Data items

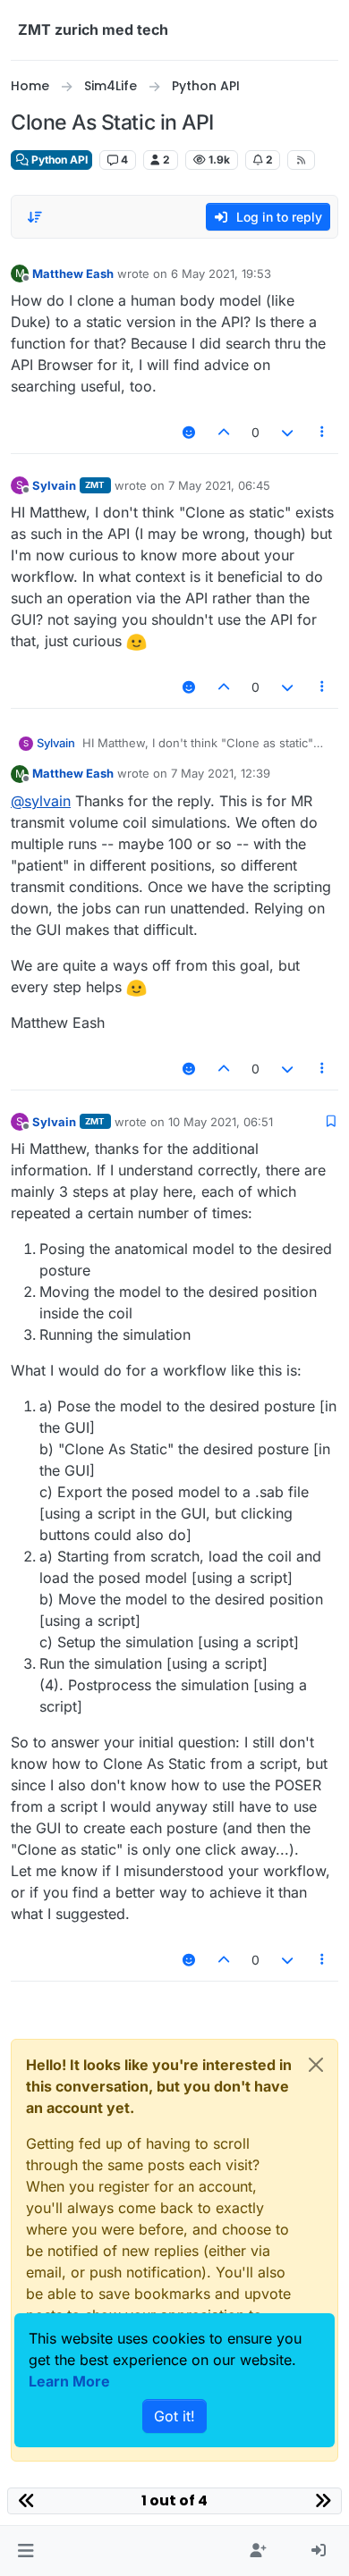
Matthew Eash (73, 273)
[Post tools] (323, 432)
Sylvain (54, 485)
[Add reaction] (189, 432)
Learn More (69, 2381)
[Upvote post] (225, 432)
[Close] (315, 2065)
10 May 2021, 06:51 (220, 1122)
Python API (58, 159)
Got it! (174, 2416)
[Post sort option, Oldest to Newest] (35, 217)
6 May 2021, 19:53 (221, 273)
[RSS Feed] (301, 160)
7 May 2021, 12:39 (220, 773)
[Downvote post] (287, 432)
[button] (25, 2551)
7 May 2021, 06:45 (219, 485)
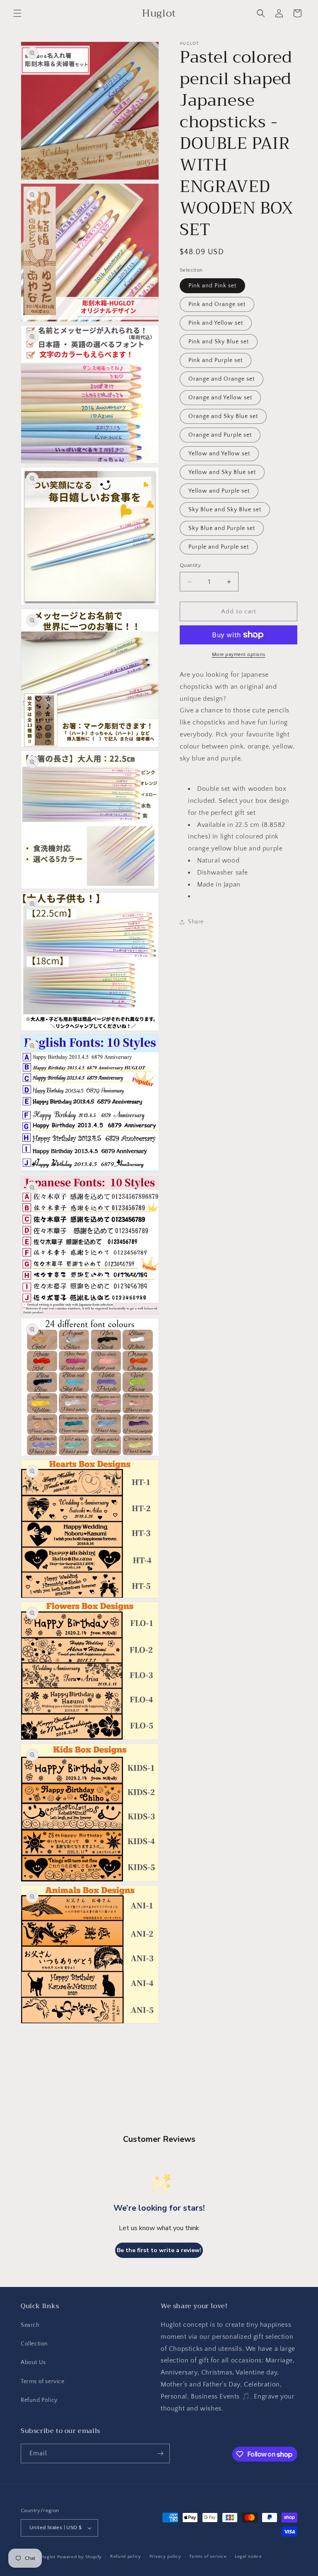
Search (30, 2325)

GOAL OF THE EXERCISE ▸ Every line of the data above should be repeated exactly. Omit the pictures.

SOLUTION TO THIS PROBLEM ▸
Matthew Eash (73, 273)
[Post tools] (323, 432)
Sylvain (54, 485)
[Add reaction] (189, 432)
Learn More (69, 2381)
[Upvote post] (225, 432)
[Close] (315, 2065)
10 May 2021, 06:51 (220, 1122)
Python API (58, 159)
Got it! (174, 2416)
[Post sort option, Oldest to Newest] (35, 217)
6 May 2021, 19:53 (221, 273)
[RSS Feed] (301, 160)
7 May 2021, 12:39 (220, 773)
[Downvote post] (287, 432)
[button] (25, 2551)
7 May 2021, 06:45 (219, 485)
Search (30, 2325)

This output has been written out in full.